サトノダイヤモンドは中団からメンバー3位の34.8秒で伸びて0.4秒差の3着。直線でリオンディーズが斜行した煽りを受けて外に振られ、立て直すロスがあった。最もスピードに乗ったときの不利だけに痛かった。きさらぎ賞で時計の速い馬場に対応できたが、新馬、未勝利戦が渋った馬場だったように本来はもう少し時計の掛かる馬場の方が合うタイプ。良発表でも直前の雨で馬場が緩んでいたが、レースレコードが出る高速決着になるとは陣営も誤算だったのではないか。きさらぎ賞から直行したように最初からダービー制覇が最大目標。最終調教でも少し余裕を残しており、中山に輸送して馬体は6キロ増。最後にピリッとしなかったのは、不利もあったが、そのあたりの影響もあるのだろう。調教時点では雄大な馬体が目立ったが、パドックではきさらぎ賞のときより踏み込みが少し力強くなっていたが、馬体はまだ甘い部分があった。池江厩舎が本番の仕上げを施してそのあたりがどう変わってくるのか注目したい。

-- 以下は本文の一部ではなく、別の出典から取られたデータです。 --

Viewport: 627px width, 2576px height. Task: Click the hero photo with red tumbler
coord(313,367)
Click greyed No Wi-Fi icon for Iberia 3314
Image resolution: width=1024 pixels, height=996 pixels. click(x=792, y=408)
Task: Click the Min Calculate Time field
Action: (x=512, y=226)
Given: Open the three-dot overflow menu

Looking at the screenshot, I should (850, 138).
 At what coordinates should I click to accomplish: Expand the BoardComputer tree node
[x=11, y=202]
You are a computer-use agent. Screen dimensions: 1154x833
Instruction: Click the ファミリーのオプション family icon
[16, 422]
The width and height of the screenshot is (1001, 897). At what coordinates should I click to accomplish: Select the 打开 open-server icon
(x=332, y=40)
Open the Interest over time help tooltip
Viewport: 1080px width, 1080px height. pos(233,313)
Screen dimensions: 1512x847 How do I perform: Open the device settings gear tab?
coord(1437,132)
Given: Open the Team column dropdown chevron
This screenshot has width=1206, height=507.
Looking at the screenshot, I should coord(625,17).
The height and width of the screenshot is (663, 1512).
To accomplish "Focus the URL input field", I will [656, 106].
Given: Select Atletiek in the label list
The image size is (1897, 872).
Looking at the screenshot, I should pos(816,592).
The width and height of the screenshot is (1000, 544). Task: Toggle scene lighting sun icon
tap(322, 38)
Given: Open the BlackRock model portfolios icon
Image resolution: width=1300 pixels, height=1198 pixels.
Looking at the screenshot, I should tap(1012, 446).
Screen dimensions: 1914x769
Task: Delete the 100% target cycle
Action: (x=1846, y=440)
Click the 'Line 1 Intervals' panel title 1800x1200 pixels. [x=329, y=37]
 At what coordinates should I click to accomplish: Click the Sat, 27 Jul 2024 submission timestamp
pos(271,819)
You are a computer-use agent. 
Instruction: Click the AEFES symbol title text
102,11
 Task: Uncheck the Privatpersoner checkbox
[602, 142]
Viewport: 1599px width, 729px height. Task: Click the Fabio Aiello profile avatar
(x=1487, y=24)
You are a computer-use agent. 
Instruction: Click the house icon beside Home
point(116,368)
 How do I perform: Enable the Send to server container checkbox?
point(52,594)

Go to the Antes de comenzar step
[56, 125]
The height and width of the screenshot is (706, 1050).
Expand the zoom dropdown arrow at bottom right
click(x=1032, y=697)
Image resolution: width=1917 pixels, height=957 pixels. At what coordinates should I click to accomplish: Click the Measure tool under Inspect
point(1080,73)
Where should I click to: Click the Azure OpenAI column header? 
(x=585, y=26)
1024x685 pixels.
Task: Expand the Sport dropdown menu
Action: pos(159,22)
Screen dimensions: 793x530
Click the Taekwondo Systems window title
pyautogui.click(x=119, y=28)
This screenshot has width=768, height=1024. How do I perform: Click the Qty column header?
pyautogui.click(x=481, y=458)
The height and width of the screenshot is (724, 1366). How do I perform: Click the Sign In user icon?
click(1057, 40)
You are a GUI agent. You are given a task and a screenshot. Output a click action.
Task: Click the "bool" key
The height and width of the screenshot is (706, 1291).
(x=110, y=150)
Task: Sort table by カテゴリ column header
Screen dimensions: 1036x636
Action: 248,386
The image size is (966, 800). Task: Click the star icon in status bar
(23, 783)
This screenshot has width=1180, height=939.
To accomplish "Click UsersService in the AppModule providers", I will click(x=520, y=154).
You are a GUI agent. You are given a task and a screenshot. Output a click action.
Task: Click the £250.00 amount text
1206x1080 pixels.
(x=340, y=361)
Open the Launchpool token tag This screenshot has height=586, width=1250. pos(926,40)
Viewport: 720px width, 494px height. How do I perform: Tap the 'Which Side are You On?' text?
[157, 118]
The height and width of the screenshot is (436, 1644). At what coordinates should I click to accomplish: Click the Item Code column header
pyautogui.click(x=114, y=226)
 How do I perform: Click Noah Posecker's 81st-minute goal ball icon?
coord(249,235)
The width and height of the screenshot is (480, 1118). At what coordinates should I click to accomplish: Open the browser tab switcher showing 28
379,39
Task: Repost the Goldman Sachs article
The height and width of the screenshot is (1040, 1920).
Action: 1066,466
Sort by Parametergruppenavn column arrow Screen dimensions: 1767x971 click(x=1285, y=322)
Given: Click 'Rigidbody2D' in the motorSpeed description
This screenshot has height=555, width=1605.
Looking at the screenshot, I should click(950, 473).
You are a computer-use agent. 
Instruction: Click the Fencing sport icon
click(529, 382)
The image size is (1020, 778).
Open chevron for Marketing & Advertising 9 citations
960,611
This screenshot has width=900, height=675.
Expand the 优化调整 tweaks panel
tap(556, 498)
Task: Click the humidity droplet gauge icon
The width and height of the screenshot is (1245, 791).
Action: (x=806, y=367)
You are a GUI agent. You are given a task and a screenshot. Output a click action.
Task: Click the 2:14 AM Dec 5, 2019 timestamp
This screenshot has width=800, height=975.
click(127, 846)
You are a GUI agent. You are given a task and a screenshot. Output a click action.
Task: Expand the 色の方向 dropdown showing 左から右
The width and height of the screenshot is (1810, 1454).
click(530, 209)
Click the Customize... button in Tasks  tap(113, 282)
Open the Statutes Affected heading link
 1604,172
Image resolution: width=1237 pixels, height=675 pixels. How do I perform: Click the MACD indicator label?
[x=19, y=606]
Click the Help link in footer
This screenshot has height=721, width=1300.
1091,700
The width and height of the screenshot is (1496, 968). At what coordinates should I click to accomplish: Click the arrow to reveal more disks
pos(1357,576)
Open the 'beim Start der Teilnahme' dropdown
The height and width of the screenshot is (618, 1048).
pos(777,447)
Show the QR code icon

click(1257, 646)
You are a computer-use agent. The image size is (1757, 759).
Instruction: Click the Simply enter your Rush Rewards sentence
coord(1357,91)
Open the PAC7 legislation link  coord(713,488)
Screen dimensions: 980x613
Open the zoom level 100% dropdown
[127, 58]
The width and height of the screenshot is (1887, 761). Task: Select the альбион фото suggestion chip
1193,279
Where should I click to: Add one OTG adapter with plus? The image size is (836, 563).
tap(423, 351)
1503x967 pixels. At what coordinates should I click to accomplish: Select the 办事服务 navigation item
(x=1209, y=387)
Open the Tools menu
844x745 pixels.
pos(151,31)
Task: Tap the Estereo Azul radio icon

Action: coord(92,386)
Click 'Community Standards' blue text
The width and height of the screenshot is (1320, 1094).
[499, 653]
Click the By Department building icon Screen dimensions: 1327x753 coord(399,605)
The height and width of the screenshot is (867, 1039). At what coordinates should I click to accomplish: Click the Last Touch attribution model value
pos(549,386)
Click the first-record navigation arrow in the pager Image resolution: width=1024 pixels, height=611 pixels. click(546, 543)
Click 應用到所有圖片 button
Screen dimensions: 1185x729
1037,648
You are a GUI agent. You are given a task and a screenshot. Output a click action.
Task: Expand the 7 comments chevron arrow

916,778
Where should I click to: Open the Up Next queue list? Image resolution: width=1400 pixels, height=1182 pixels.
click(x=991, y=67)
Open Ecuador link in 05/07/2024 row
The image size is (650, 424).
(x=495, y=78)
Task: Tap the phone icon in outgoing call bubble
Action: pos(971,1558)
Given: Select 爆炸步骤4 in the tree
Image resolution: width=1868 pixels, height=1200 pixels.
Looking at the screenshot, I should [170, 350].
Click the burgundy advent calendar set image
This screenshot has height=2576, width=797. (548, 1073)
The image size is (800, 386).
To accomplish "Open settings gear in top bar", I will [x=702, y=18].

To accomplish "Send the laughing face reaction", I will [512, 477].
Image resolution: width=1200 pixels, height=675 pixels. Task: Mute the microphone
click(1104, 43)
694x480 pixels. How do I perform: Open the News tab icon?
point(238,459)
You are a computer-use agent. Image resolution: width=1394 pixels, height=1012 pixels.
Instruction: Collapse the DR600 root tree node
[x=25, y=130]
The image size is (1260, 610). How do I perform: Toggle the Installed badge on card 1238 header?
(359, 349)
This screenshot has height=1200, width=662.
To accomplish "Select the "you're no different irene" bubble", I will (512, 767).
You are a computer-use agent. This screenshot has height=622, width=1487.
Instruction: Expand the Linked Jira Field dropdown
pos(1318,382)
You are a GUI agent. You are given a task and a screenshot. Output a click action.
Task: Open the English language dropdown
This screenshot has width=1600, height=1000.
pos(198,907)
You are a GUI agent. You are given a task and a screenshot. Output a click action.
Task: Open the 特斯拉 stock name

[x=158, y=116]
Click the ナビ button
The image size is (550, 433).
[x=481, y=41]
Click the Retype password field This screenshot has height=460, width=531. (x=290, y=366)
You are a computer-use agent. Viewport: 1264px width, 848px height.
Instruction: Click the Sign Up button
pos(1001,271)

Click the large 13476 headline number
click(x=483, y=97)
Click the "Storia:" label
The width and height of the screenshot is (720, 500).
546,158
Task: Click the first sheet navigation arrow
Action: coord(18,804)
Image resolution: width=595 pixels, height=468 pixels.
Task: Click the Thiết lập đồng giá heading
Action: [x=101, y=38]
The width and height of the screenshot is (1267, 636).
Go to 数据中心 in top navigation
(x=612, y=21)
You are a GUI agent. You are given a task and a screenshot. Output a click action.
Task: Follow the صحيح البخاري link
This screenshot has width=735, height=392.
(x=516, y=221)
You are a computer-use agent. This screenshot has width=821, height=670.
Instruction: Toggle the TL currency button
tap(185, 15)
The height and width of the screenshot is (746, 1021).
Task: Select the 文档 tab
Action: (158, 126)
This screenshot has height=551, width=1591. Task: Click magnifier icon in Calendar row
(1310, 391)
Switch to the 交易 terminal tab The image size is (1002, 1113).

リオンディーズは外枠スタートから2番手につけ、向こう正面で行きたがるとMデムーロ騎手は押さえずに行かせてハナを切り、3、4コーナーで後続を引きつけて直線で追ったが、外から3頭に交わされて4位入線。ゴール前で斜行し5着に降着になった。皐月賞男Mデムーロ騎手らしかなぬ騎乗。向こう正面で強風を前から受けたことでペース感覚が狂ったのではないか。ハイペースで飛ばし、向こう正面で強風をモロに受けたことを考えると4位入線なら悪くない。キャリア1戦で朝日杯FSを勝った2歳王者が弥生賞で2着、皐月賞で5着に終わり、輝きを失いかけているが、これで終わるとは思わない。前に行ってタフなレースを経験したことで心肺機能がさらに強化されたのではないか。朝日杯FSの直線で逆手前に変えてガツンと伸びたが、こういう走りをする馬は左回りの東京で最大パフォーマンスを発揮する馬が多い。また折り合いを欠いたらアウトだが、折り合って差すレースができれば、巻き返す余地はある。母シーザリオはオークス馬、半兄エピファネイアはジャパンCを圧勝した馬。東京芝2400mで最大パフォーマンスを発揮する一族。ただしマカヒキの精神力と末脚の持続力&威力に屈する可能性があるため、Mデムーロ騎手の渾身の騎乗が必要になる。